Riemann integrable (University of hyderabad 2017 exam)

Question

I know that the function is continuous at $x=0$ by sequential criteria but I can't figure out the Riemann integrability of this function:

Consider $f:[-1,1] \to \mathbb{R}$ defined by $$f(x)=\begin{cases} \sin x, & x \in [-1,1] \cap \mathbb{Q} \\ 0, & x \notin [-1,1] \cap \mathbb{Q} \end{cases}$$ Then at $x=0$, $f$ is

(A) continuous and Riemann integrable in every interval $(a,b)$ containing $0$.

(B) continuous and Riemann integrable in exactly one interval $(a,b)$ containing $0$.

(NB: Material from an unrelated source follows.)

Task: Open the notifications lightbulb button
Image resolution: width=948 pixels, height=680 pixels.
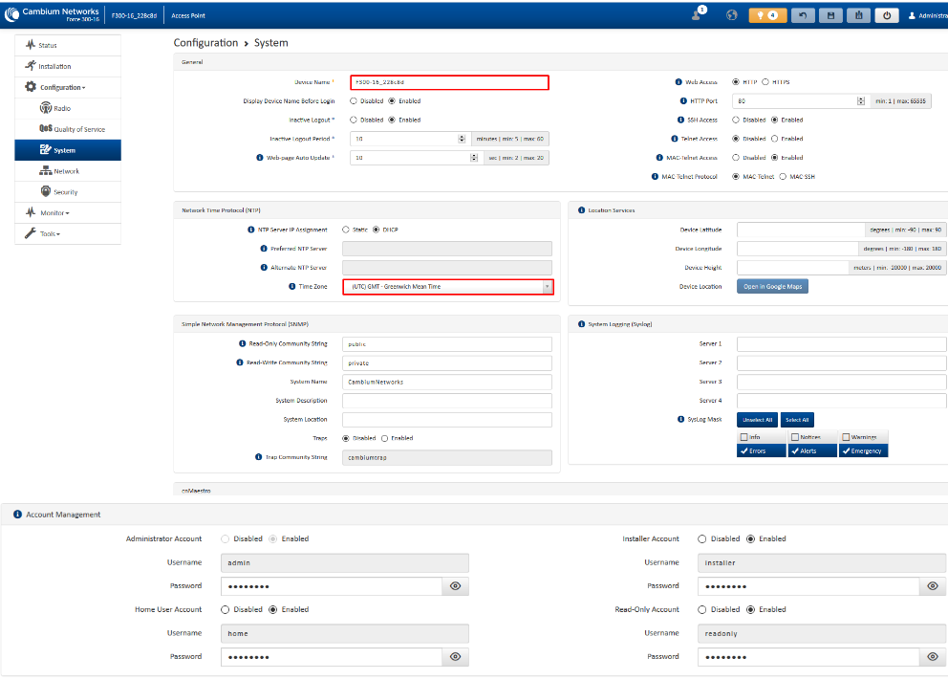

(C) continuous but not Riemann integrable in any interval containing $x$

(D) discontinuos.

Answer 1

Take any partition $P$ of the interval $(a, b) \subset [-1, 1]$ with $0 \in (a, b)$ arbitrary. Clearly, the following holds $a < 0 < b$, therefore there exists $n' \in \mathbb{N}$ with $x_{n'}, x_{n' + 1} \in P$ s.t. $x_{n'} < 0$ and $x_{n' + 1} \geq 0$. $$\begin{align*} U(f, P) - L(f, P) &= \sum_{k = 1}^n(M_k - m_k)(x_k - x_{k - 1})\\ &=\sum_{k = 1}^{n'}(M_k - m_k)(x_k - x_{k - 1}) + \sum_{l=n' + 1}^n(M_l- m_l)(x_l - x_{l - 1})\\ &= \sum_{k = 1}^{n'}(0 - \sin(x_{k - 1}))(x_k - x_{k - 1}) + \sum_{l=n' + 1}^n\sin(x_l)(x_l - x_{l - 1}) \\ &=\sum_{k = 1}^{n'}(-1)\sin(x_{k - 1})(x_k - x_{k - 1}) + \sum_{l=n' + 1}^n\sin(x_l)(x_l - x_{l - 1}) &(1) \\ &\geq \sum_{l=n' + 1}^n\sin(x_l)(x_l - x_{l - 1}) &(2)\\ &\geq \sum_{l=n' + 1}^n \cfrac{2}{\pi}x_l(x_l - x_{l - 1}) &(3)\\ &> 2/\pi\sum_{l=n' + 1}^n 1/2(x_l + x_{l - 1})(x_l - x_{l - 1})\\ &= 1/\pi\sum_{l=n' + 1}^n(x_l^2 - x_{l - 1}^2) = 1/\pi \end{align*}$$ The left sum in the line (1) is greater than $0$, as each term is non-negative, i.e. $x_k - x_{k - 1} > 0$ for any $k \in [n]$, $-\sin(x_{k}) \geq 0$ for any $k \leq n'$. Also the inequality $\sin(x) \geq 2/\pi\cdot x$ for any $0 < x < \pi/2$ was used in the line $(2)$. Finally, note that the inequality $x_l > 1/2(x_l + x_{l - 1})$ for any $l > n' + 1$ was used in line $(3)$. Hence, we conclude that $f$ is not Riemann integrable.

Answer 2

The function $f$ is odd in $[-1,1]$ so it suffices to prove that it is not integradable in $[0,1]$. Clearly $L(f,P)=0$ for every partition $P$. But then if we take the partition $P_n$ of the interval $[0,1]$ with step $\frac{1}{n}$, we would have $\begin{align*} U(f,P_n) &=\frac{1}{n} \sum_{k=1}^{n}\sin(\frac {k}{n} )\\ &= \sin(1/2) \frac{1}{n}\left(\sin(1/2)\cot(1/2n)+\cos(1/2)\right) \end{align*}$ Taking the limit of the above expresion we get $1-\cos 1>0$. That proves the fact that $f$ is not integradable.